Monday, August 25, 2008

Mirrors

Saturday, August 23, 2008

I'm gonna have to alter my viewpoint on Alexandre Aja a little bit. I was convinced that this guy was one of the most promising young directors in the horror genre today. His breakout film, High Tension was 2/3rds of a great slasher movie, exceptionally well shot, that starts to drag after a while and then reaches a stunningly terrible ending that kind of ruins everything that came before it. But, you know, it was clear he had talent and would likely improve. Then he remade Wes Craven's kinda terrible The Hills Have Eyes, and that's one that I think totally fulfilled his potential, and is one of the best slasher movies of this decade. Exciting, disturbing, tense, great looking and with surprisingly solid writing and acting, and deeper themes and symbolism than you might expect in a movie about mutant hillbillies. I was pretty excited to see what he did next.

Turns out what he did next was take a big shit. I honestly hated this movie, I don't think any of it worked for me except perhaps a few isolated moments, and I would have to be feeling pretty generous to even give it that much credit. There is one aspect of it that I did kind of like, the burned down department store set (even though it doesn't make any sense... why are all the walls and ceilings and floors burned, but lots of random pieces of furniture and things like curtains aren't?), so of course hardly any of the movie takes place there after the first 15 minutes or so.

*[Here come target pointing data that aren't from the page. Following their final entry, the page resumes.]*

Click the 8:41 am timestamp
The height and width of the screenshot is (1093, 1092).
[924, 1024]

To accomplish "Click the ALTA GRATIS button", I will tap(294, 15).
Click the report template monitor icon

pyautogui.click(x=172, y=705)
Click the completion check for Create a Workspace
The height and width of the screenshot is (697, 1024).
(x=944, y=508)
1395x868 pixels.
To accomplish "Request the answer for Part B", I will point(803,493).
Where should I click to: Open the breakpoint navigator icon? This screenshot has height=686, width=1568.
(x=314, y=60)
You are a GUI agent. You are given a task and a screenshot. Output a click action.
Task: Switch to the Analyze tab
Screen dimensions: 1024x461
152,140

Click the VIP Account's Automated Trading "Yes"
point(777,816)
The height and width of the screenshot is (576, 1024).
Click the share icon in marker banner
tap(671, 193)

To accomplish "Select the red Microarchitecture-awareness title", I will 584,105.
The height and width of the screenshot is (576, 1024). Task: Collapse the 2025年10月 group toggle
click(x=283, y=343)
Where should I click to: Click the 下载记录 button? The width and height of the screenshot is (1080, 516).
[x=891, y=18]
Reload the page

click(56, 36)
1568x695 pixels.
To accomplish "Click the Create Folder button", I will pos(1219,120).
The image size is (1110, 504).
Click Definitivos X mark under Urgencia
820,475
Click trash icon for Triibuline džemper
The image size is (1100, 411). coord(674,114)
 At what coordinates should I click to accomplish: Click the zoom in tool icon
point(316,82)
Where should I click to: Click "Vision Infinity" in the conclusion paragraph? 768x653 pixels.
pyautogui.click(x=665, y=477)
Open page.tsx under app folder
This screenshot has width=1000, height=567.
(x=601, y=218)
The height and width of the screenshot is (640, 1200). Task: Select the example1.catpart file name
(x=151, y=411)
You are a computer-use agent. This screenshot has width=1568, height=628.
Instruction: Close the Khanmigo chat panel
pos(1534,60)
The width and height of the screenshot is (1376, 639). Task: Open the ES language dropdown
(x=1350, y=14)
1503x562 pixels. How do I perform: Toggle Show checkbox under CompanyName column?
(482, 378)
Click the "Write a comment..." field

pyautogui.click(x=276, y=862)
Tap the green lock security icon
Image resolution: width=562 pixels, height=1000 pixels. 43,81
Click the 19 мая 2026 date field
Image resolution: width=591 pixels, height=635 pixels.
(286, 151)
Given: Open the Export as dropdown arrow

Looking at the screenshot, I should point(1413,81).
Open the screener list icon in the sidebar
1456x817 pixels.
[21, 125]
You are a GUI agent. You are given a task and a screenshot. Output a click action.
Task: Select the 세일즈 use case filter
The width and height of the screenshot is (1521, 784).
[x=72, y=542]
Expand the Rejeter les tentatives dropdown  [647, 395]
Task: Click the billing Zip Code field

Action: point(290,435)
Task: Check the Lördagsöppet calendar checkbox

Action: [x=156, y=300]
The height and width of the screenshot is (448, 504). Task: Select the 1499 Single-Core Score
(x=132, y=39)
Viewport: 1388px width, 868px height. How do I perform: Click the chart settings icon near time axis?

The movie has a stupid premise, and executes it in my least favorite way possible. Which is to say, it's another ghost movie where the supernatural evil force can essentially do anything it wants, no rules are established, so all the "scary" stuff seems arbitrary.

I'm not gonna call Aja a sellout just yet (even though this movie is another American studio remake of a recent Asian horror flick) because his last film was a remake and it was pretty good. But even with some fairly graphic violence, this movie feels kind of like a ball-less mainstream horror movie without much of an original identity. Aja's next movie is Pirana 3-D, and although I bet I'll go see it, I'm not feeling very excited. It just seems like another step on the path to him becoming a generic, hired-gun sorta director.

1 comment:

Shenan said...

do they normally have 24-7 guarded supervision of abandoned/burned down buildings? that was a point that confused me.